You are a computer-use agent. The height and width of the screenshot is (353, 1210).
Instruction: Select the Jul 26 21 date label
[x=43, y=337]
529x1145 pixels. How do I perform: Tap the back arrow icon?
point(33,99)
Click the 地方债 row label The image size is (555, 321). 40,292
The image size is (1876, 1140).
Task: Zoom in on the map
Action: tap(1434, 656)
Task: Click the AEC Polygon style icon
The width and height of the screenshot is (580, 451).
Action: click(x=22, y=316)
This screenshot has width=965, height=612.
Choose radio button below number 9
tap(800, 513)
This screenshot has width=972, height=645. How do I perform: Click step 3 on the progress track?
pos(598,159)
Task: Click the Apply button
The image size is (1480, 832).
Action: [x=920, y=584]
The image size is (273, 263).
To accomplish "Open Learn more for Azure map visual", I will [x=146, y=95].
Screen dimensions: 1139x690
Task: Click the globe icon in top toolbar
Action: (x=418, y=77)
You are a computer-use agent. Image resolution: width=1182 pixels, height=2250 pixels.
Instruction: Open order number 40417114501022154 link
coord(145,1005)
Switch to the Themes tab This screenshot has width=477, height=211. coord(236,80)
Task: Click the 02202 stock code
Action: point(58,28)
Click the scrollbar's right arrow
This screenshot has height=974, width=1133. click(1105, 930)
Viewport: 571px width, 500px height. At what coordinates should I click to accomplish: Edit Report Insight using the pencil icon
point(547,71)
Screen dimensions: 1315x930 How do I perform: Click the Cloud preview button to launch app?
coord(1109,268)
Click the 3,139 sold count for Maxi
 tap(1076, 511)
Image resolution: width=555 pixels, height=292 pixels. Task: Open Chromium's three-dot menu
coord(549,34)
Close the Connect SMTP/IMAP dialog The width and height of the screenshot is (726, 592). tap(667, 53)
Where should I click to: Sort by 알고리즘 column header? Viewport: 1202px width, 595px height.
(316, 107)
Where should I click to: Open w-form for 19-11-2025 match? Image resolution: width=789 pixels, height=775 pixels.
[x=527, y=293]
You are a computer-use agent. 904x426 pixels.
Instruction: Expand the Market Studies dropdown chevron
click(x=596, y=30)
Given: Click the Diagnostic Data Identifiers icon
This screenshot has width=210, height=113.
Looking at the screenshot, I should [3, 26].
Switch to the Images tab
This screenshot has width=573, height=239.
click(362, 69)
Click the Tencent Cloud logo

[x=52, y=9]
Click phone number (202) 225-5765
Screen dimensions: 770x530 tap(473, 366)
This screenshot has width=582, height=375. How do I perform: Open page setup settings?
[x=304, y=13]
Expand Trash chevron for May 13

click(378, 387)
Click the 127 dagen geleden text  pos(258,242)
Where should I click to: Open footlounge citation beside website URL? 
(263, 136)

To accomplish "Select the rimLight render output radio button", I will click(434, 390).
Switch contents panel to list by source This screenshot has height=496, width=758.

**Aim of the exercise**.
Retype everything from the line containing "This screenshot has width=972, height=645." down to the line containing "[x=527, y=293]", including both of those lines.

**Solution for this exercise**.
This screenshot has width=972, height=645. How do I perform: Click step 3 on the progress track?
pos(598,159)
Task: Click the Apply button
The image size is (1480, 832).
Action: [x=920, y=584]
The image size is (273, 263).
To accomplish "Open Learn more for Azure map visual", I will [x=146, y=95].
Screen dimensions: 1139x690
Task: Click the globe icon in top toolbar
Action: (x=418, y=77)
You are a computer-use agent. Image resolution: width=1182 pixels, height=2250 pixels.
Instruction: Open order number 40417114501022154 link
coord(145,1005)
Switch to the Themes tab This screenshot has width=477, height=211. coord(236,80)
Task: Click the 02202 stock code
Action: point(58,28)
Click the scrollbar's right arrow
This screenshot has height=974, width=1133. click(1105, 930)
Viewport: 571px width, 500px height. At what coordinates should I click to accomplish: Edit Report Insight using the pencil icon
point(547,71)
Screen dimensions: 1315x930 How do I perform: Click the Cloud preview button to launch app?
coord(1109,268)
Click the 3,139 sold count for Maxi
 tap(1076, 511)
Image resolution: width=555 pixels, height=292 pixels. Task: Open Chromium's three-dot menu
coord(549,34)
Close the Connect SMTP/IMAP dialog The width and height of the screenshot is (726, 592). tap(667, 53)
Where should I click to: Sort by 알고리즘 column header? Viewport: 1202px width, 595px height.
(316, 107)
Where should I click to: Open w-form for 19-11-2025 match? Image resolution: width=789 pixels, height=775 pixels.
[x=527, y=293]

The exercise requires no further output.